Une personne traduite en justice — et, traditionnellement, un Autochtone traduit en justice reçoit une peine plus sévère ou plus longue — sera condamnée plus souvent ou plaidera à un plus grand nombre de chefs d’accusation, même s’il y en a plus d’un dans la dénonciation, et elle sera condamnée. Dans le projet de loi, la nécessité d’imposer des peines consécutives aux personnes augmentera la durée de la peine s’il y a plus d’une peine minimale obligatoire. Ce que nous savons au sujet des personnes, par exemple, qui sont détenues, c’est que plus elles sont détenues longtemps, plus elles risquent de s’affilier à un gang.

Le problème se pose lorsque ces personnes sont libérées. Même si nous considérons qu’une infraction criminelle est un acte grave, le temps passé en détention n’est pas infini. Lorsque ces gens sont libérés, ils retournent dans leur collectivité d’origine, et ils sont souvent devenus des criminels endurcis.

L’un des points que j’aimerais également faire valoir concerne les répercussions et les principes découlant de la décision Gladue, l’avis du tribunal dans l’affaire Ipeelee, et les éléments dont il faut tenir compte lorsqu’il s’agit du pouvoir judiciaire discrétionnaire.

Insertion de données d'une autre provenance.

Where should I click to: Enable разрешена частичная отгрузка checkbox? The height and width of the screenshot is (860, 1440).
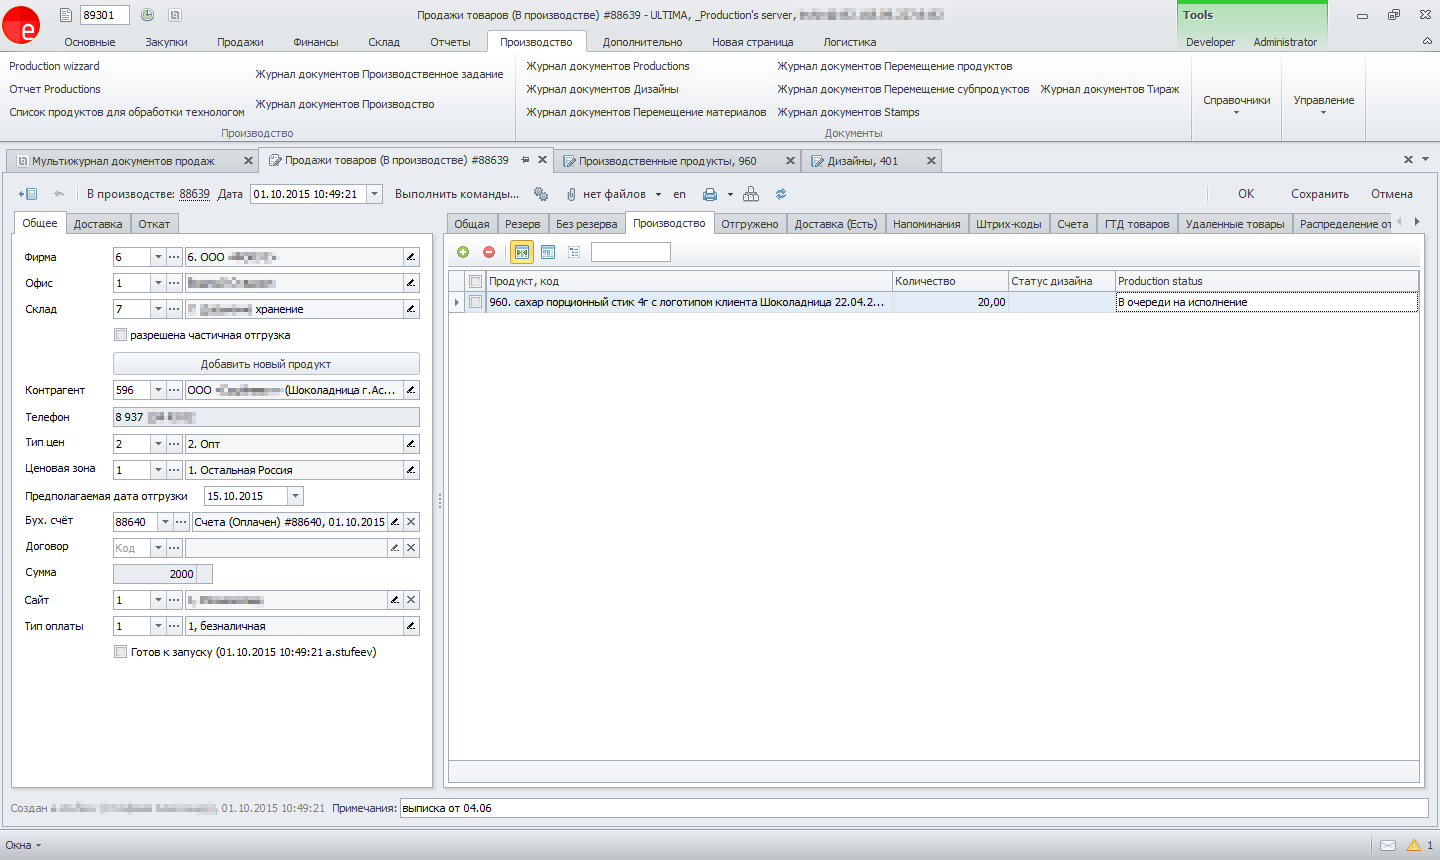click(x=121, y=335)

L’alinéa 718.2e) est une disposition expliquée dans la décision Gladue, et il exige que le tribunal tienne compte de la situation particulière du délinquant autochtone qui se retrouve devant le tribunal. Toutefois, les peines minimales obligatoires éliminent ce pouvoir discrétionnaire.

Mon collègue a utilisé un scénario ou ce qu’on appelle une probabilité raisonnable. J’allais faire la même chose. Je ne le ferai pas maintenant, mais si vous prenez le même scénario et que vous remplacez les acteurs par de jeunes adultes autochtones, vous constaterez qu’il ne s’agirait pas de n’importe quel enfant, mais probablement d'un membre de leur famille ou de leur famille étendue dans la communauté. Il ne s’agirait peut-être pas de piratage électronique, mais d'un autre crime.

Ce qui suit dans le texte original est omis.